An in vitro 3D spheroid model with liver steatosis and fibrosis on microwell arrays for drug efficacy evaluation

IF 4.1 2区生物学 Q2 BIOTECHNOLOGY & APPLIED MICROBIOLOGY

Journal of biotechnology

Pub Date : 2025-01-29 DOI: 10.1016/j.jbiotec.2025.01.019

Jiamin Chen , Ping Wang , Zhanpeng Li , Jieyi Wu , Fang Tang , Niao Yang , Bohong Cen , Cuiyin Xie , Yufan Yang , Ziyan Yang , Chuwen Zhang , Xiangcao Yao , Zhongyuan Xu

Metabolic dysfunction-associated steatotic liver disease (MASLD) is now the most common chronic liver disease worldwide, affecting more than 30 percent of adults. The most severe form of MASLD, metabolic dysfunction-associated steatohepatitis (MASH), is characterized by necrotizing inflammation and rapid fibrosis progression, often leading to cirrhosis and hepatocellular carcinoma. Currently, only Resmetirom is approved for the treatment of MASH one of the main reasons is the absence of representative in vivo or in vitro models for MASH. To address this challenge, we developed a high-throughput 3D spheroid model consisting of human hepatocellular carcinoma cells (HepG2) and human hepatic stellate cells (LX-2) on microwell arrays. This model, induced with free fatty acids (FFA) to simulate steatosis and fibrosis, enables the assessment of efficacy and mechanisms for potential anti-MASH drugs.
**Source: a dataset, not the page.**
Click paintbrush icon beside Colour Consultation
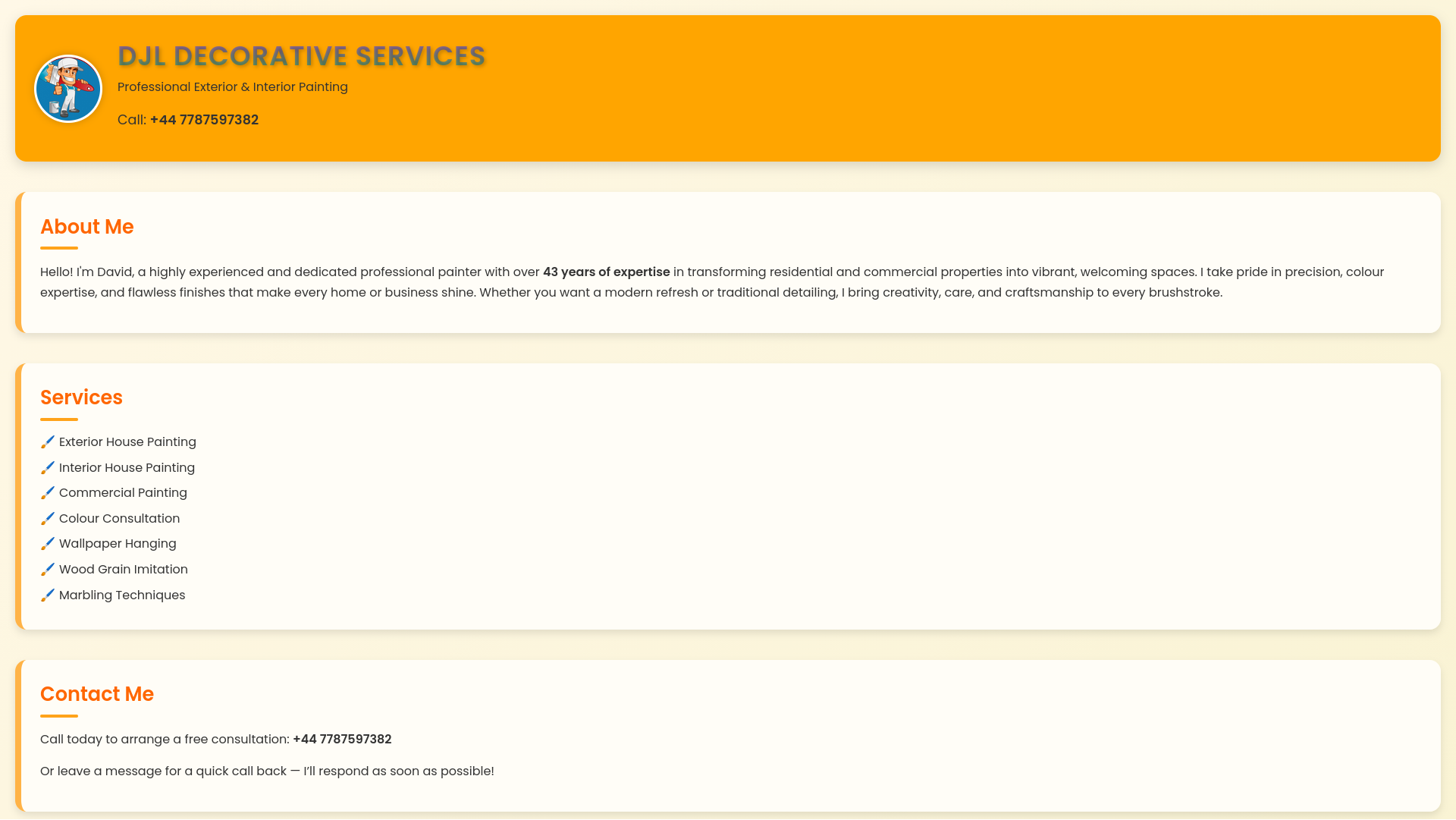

Our findings demonstrate that this in vitro spheroid model replicates key pathological features of human MASLD, including steatosis, oxidative stress, and fibrosis. Upon validation, we selected pirfenidone (PFD) and yinfenidone (AC-003), which are commonly used to treat idiopathic pulmonary fibrosis (IPF), to test their anti-MASH efficacy. Treatment with these drugs showed that they could regulate lipid synthesis and metabolism genes, reduce lipid accumulation, oxidative stress, and fibrosis levels. This 3D spheroid model represents a straightforward and efficient tool for screening anti-MASH drugs and investigating the molecular mechanisms of drug action.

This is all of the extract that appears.